Installation was a snap, as Mac users expect.
One thing I discovered immediately is that AppCode is not a replacement for Xcode, the official Apple IDE. The Apple SDKs are delivered with Xcode, and AppCode requires it. An AppCode project is also an Xcode project.
This is particularly important if you want to use Interface Builder, the Xcode visual designer, since AppCode has no equivalent. Double-click the .xib file and it opens in Xcode. This is a disorientating at first, but in practice I found it convenient to be able to switch between the two IDEs.
So why bother with AppCode, when Xcode is free? It is certainly not essential, but my view is that tools which save time or improve quality are worth the investment. Whether AppCode will do this for you will depend on how you work and whether you have any frustrations with Xcode, which improved considerably in version 4. Out of the box, Xcode has integrated Git or Subversion source code control, unit test integration, refactoring including Rename, Extract, and Encapsulate, the aforementioned Interface Builder, and a ton of other features. Sticking with Xcode is a safe choice.

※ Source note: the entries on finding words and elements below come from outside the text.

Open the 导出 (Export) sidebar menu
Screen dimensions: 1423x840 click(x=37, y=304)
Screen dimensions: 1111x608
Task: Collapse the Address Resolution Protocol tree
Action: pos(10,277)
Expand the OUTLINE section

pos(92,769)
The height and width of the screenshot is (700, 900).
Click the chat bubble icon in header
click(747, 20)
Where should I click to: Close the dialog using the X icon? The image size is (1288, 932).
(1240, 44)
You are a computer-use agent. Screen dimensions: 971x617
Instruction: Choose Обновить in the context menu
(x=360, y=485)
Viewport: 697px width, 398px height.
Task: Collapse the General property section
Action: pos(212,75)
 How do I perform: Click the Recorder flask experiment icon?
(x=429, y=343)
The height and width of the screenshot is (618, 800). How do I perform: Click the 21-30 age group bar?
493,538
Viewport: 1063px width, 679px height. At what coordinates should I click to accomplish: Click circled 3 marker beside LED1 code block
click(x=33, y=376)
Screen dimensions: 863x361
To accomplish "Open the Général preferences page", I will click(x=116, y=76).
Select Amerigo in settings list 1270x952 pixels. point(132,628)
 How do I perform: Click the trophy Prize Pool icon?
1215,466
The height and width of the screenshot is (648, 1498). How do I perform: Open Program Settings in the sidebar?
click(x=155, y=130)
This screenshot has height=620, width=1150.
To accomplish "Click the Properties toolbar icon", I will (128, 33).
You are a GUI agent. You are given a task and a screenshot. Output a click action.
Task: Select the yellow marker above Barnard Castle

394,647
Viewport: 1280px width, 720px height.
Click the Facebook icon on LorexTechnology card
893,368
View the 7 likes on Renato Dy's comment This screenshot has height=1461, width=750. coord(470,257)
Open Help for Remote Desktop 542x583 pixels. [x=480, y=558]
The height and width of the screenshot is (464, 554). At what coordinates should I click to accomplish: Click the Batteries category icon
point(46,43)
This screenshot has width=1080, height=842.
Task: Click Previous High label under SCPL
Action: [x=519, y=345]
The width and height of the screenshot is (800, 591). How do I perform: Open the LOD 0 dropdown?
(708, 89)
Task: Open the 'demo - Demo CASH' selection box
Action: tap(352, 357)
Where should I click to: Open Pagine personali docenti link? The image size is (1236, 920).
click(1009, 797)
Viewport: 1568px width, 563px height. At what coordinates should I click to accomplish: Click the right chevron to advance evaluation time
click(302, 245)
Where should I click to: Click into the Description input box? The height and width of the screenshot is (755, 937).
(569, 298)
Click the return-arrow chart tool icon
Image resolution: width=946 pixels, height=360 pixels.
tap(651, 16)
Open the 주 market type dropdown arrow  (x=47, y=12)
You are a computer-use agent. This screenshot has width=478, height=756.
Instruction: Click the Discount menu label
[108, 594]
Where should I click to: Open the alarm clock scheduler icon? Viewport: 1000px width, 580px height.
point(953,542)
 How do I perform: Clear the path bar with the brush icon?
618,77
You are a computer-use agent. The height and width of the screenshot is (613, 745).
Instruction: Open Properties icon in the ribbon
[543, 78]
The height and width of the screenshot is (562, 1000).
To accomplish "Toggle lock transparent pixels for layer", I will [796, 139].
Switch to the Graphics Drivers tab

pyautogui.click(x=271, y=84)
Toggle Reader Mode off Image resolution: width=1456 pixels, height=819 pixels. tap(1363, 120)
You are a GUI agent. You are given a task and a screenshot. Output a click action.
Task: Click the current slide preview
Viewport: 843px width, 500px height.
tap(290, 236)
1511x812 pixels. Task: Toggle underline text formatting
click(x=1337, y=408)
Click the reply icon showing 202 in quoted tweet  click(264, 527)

That said, AppCode feels leaner and less cluttered than Xcode. It also has many additional productivity features in the editor. JetBrains’ IDEs are well known for refactoring, and while AppCode is not as rich as IntelliJ IDEA in this respect, it does have a more than Xcode.
Another strong feature is code generation. Press Command + n in the editor, and a context-sensitive Generate menu offers various time-saving options. I like the way I can type a new method in an implementation file, press Alt + Enter, and select Declare method in the interface to add it automatically to the interface file; or type it first in the interface and have it implemented automatically. It pays to learn the keyboard shortcuts
Live templates let you type an abbreviation and expand it to a block of code, which you then tab through to edit. Type for, select the template, press tab, and AppCode will create a for loop; press tab again to edit the variable name and the number of iterations. You can customise and create your own Live templates in the AppCode Preferences dialog.
There are also a ton of performance tools in AppCode [update: note these are links to Xcode tools]. Choose Profile from the Run menu and choose what you want to analyse:
then run your app
You can also do static analysis according to customisable rules.
There is a debugger which works as you would expect including stack trace and variable inspection.
The best thing I can say about AppCode is that it is a pleasure to use. It does not throw up unnecessary dialogs, it works logically, and the tools are easy to use and configure. I have not always found this to be the case with Xcode, and if you spend a significant amount of your time on Objective C development then I recommend grabbing the trial download to discover if it will speed your work.